Why VIG is the Best Option to Invest in the Dividend Aristocrats?
Now that we’ve established the benefits of investing in the Dividend Aristocrats, let’s explore why VIG is the best option to gain exposure to this group of companies.
1. Diversification: VIG provides investors with exposure to a diverse range of Dividend Aristocrats across various sectors. This helps mitigate risk and ensures that if one sector underperforms, the overall impact on the portfolio is minimized. This level of diversification is not easy to achieve when investing in individual stocks, making VIG a convenient and smart choice for investors.
2. Cost-Effective: Investing in individual stocks can be costly, as it involves transaction fees and potential risks associated with picking the right stocks. With VIG, investors can gain exposure to the Dividend Aristocrats at a much lower cost. The expense ratio for VIG is only 0.06%, which is significantly lower compared to actively managed mutual funds.
3. Strong Historical Performance: VIG has a strong track record of performance, reflecting the growth of the Dividend Aristocrats over the years. According to Vanguard, VIG has had an average annual return of 11.71% since its inception in 2006, which is higher than the S&P 500’s average return of 9.41% during the same period.

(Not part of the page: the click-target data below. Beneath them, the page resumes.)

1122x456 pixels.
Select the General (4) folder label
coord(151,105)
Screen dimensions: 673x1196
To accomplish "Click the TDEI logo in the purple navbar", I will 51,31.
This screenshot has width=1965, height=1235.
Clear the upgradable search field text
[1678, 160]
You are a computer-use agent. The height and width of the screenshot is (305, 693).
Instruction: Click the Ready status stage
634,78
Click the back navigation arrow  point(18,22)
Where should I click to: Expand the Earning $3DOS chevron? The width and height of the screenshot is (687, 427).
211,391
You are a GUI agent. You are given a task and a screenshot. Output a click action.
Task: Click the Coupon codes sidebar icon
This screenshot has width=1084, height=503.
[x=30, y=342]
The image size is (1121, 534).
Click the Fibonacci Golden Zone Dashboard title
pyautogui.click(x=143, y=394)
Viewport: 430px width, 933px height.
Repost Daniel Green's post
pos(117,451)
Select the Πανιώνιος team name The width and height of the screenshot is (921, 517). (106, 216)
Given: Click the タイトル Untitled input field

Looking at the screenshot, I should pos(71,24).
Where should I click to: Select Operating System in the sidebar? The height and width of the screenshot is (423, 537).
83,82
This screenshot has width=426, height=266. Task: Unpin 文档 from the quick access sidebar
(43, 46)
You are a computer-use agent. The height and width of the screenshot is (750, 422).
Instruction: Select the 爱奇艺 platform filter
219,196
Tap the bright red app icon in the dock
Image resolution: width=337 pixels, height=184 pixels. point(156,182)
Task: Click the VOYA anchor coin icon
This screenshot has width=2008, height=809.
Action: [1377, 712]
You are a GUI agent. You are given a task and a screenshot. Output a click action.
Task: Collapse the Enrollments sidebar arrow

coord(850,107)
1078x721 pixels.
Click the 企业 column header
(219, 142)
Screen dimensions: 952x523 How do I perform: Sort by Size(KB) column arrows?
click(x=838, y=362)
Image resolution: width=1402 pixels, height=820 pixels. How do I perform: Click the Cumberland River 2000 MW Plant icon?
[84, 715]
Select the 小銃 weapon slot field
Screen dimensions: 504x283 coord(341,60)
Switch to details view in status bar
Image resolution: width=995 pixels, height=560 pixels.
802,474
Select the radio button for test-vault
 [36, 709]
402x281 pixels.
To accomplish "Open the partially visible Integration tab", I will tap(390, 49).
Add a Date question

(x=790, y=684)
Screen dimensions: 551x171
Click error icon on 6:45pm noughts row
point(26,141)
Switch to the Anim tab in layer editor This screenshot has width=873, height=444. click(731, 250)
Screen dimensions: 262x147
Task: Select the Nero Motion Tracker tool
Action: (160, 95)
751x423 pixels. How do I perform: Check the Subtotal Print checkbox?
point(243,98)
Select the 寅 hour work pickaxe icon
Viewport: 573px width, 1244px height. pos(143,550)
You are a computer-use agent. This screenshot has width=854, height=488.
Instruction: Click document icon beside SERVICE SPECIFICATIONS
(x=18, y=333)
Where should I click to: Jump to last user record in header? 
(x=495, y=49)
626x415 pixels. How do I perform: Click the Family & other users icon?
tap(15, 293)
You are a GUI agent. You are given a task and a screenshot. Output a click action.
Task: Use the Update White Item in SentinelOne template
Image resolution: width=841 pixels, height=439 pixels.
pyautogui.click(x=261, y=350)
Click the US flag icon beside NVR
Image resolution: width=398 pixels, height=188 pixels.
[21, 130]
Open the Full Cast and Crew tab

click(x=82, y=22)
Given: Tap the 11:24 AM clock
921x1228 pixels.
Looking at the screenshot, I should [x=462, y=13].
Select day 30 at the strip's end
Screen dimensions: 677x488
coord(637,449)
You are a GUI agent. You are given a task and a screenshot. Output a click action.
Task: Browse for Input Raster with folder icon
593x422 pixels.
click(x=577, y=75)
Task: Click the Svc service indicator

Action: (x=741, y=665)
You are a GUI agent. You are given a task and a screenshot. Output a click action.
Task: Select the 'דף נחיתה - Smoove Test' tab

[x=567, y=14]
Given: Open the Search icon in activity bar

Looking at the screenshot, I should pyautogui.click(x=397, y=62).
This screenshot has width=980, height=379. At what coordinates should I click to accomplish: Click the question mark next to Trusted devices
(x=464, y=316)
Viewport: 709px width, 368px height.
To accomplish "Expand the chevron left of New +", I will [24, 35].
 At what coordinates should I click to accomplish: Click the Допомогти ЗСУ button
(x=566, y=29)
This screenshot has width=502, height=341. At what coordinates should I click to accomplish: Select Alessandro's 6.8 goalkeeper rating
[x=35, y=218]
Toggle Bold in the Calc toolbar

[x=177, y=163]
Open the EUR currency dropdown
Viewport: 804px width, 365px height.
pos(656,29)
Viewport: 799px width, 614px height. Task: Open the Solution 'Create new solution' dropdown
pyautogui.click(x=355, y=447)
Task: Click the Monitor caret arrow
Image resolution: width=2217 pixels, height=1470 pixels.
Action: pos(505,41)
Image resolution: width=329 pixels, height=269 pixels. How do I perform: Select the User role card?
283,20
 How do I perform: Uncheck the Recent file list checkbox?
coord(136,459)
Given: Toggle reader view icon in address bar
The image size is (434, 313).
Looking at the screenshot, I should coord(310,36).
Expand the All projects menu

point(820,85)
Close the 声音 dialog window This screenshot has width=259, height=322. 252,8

4. Quarterly Dividend Payments: While most ETFs typically pay dividends on a monthly or annual basis, VIG distributes dividends four times a year. This means investors can receive regular income throughout the year, providing a steady stream of cash flow for their portfolio.
In Conclusion
The Dividend Aristocrats have proven to be a stable and profitable investment option for dividend investors. With the current market rally and their continued growth, sticking with a tried and tested option like VIG can provide investors with fresh highs in their portfolio. As always, it’s important to do your own research and consult with a financial advisor before making any investment decisions. But by joining the Dividend Aristocrats rally and sticking with VIG, you could potentially reap the benefits of stability, growth, and consistent income for years to come.